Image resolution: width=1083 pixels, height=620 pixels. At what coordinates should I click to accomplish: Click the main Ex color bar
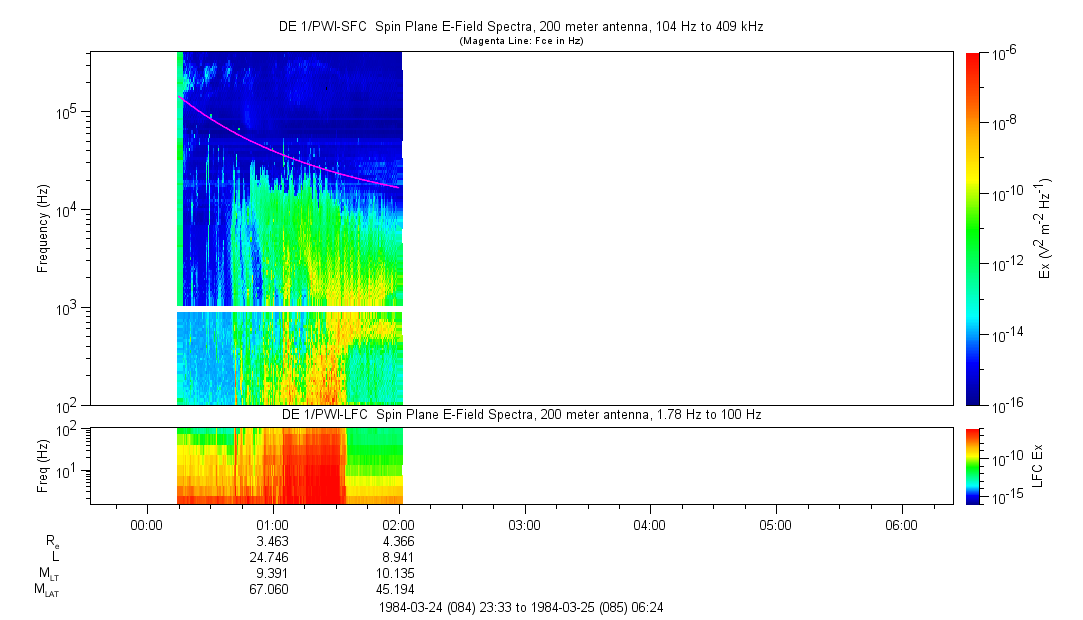(x=974, y=228)
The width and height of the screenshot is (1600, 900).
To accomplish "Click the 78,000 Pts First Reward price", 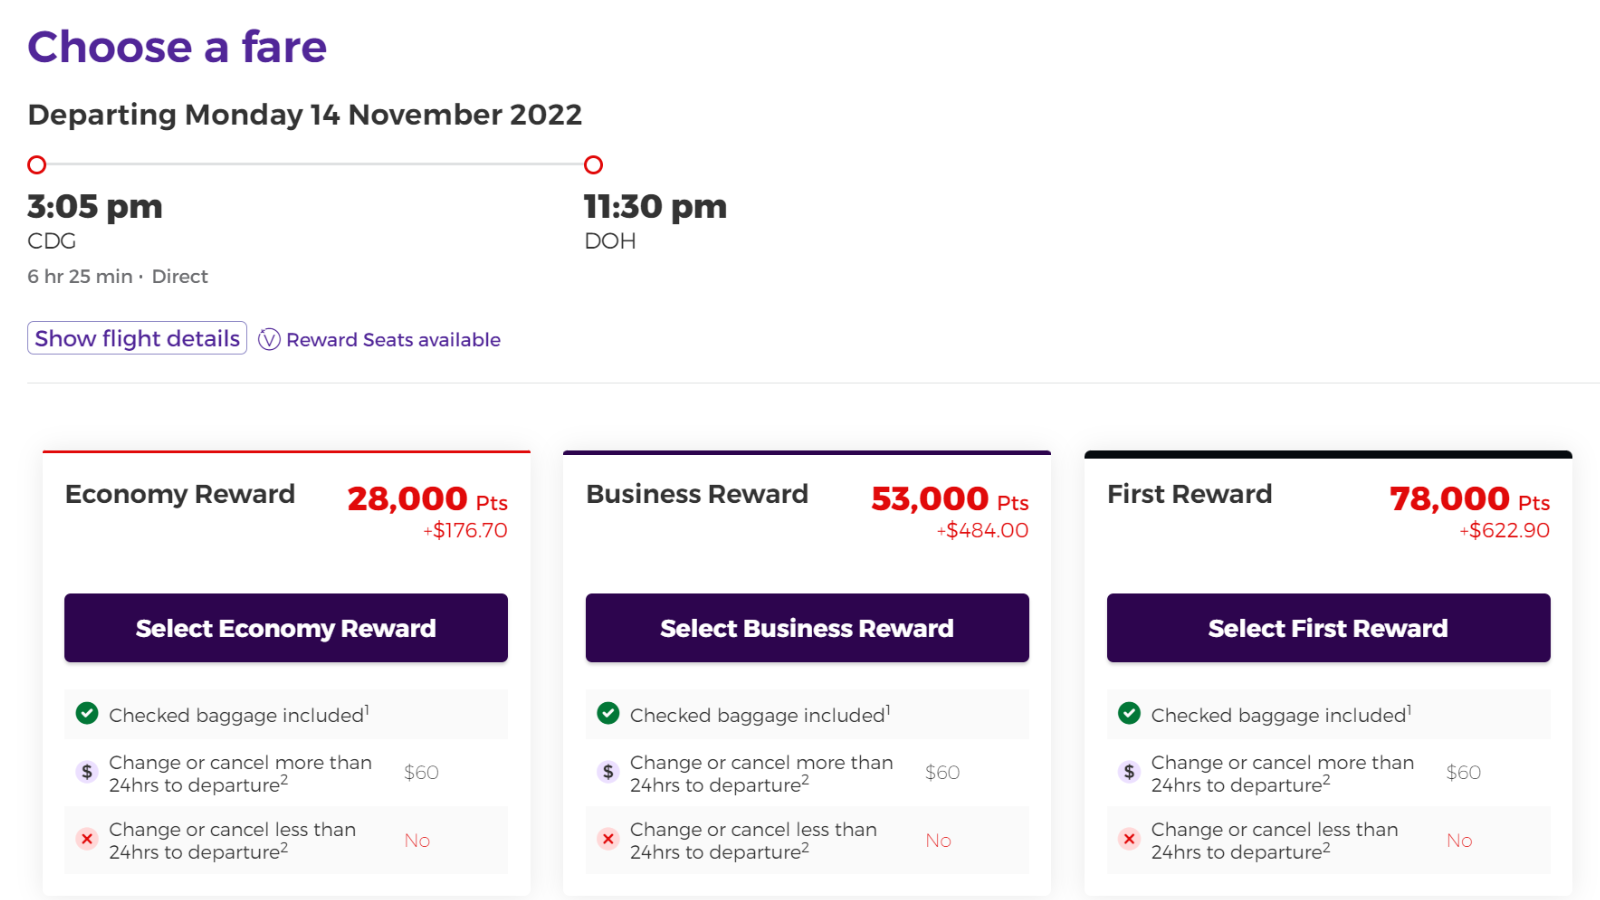I will 1470,499.

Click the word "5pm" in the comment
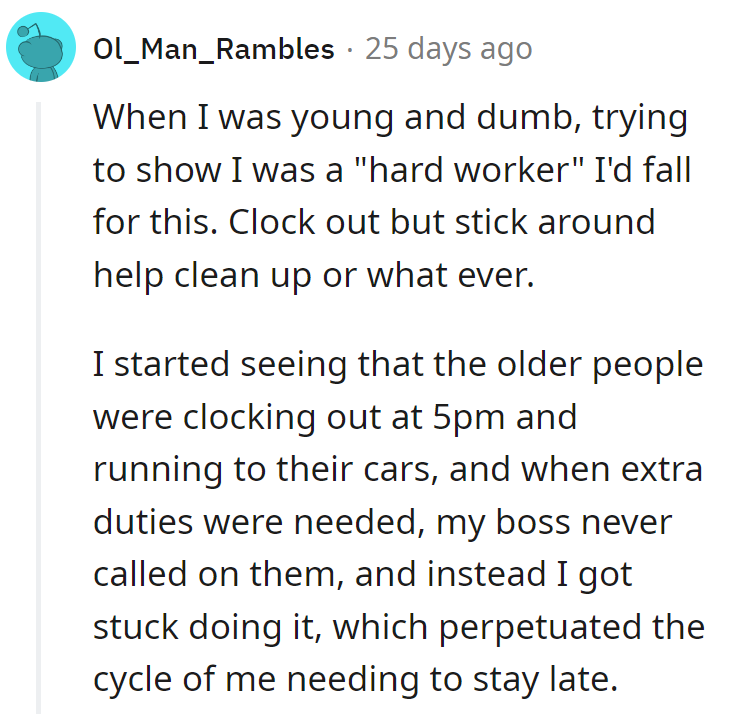[480, 417]
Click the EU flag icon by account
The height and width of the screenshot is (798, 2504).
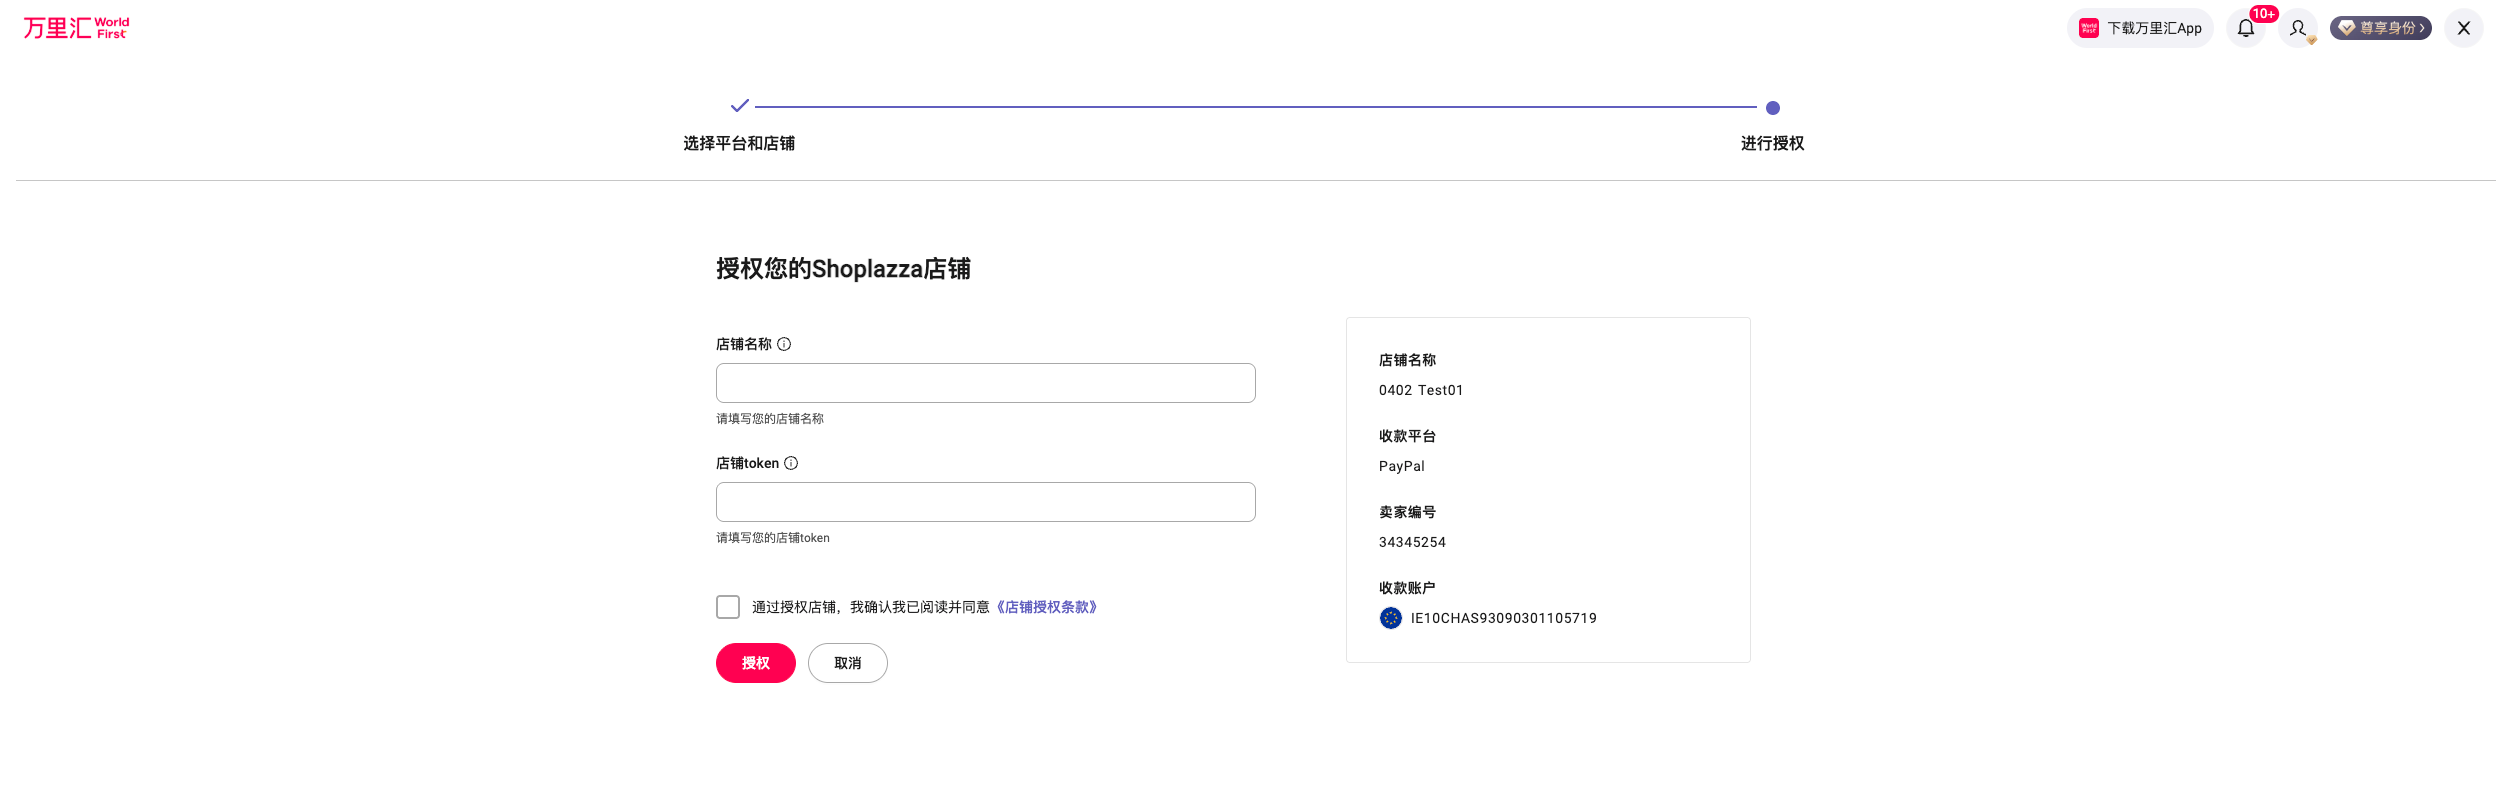[1390, 618]
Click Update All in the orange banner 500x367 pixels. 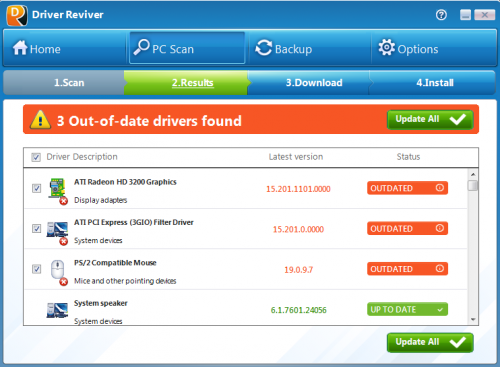pyautogui.click(x=430, y=120)
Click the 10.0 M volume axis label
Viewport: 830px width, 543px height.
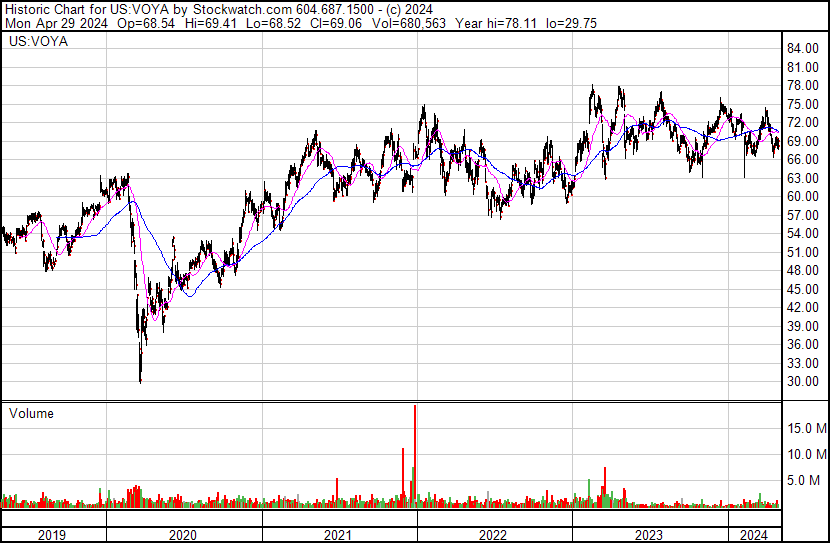point(807,454)

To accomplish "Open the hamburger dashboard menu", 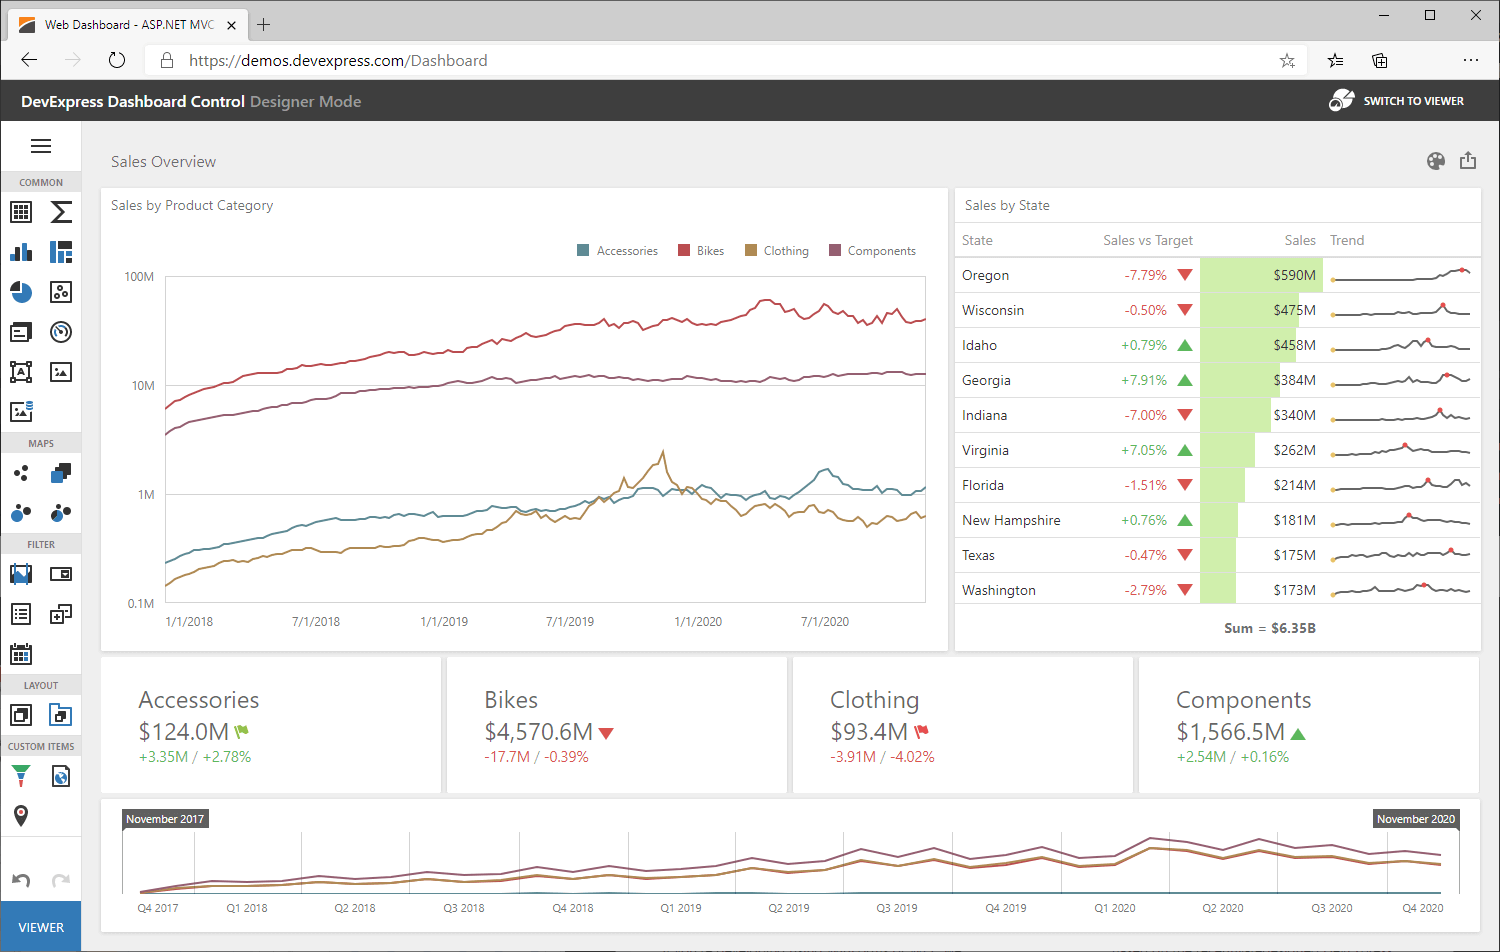I will click(41, 146).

------------------------------------------------------------

What is needed: Starting at the first line of the listing above, write out each line exactly and nothing else until you reach the line containing "The width and", which is included as well; omit all pictures.

Result for this exercise:
Image resolution: width=1083 pixels, height=620 pixels. At what coordinates should I click to accomplish: Click the main Ex color bar
(x=974, y=228)
The width and height of the screenshot is (1600, 900).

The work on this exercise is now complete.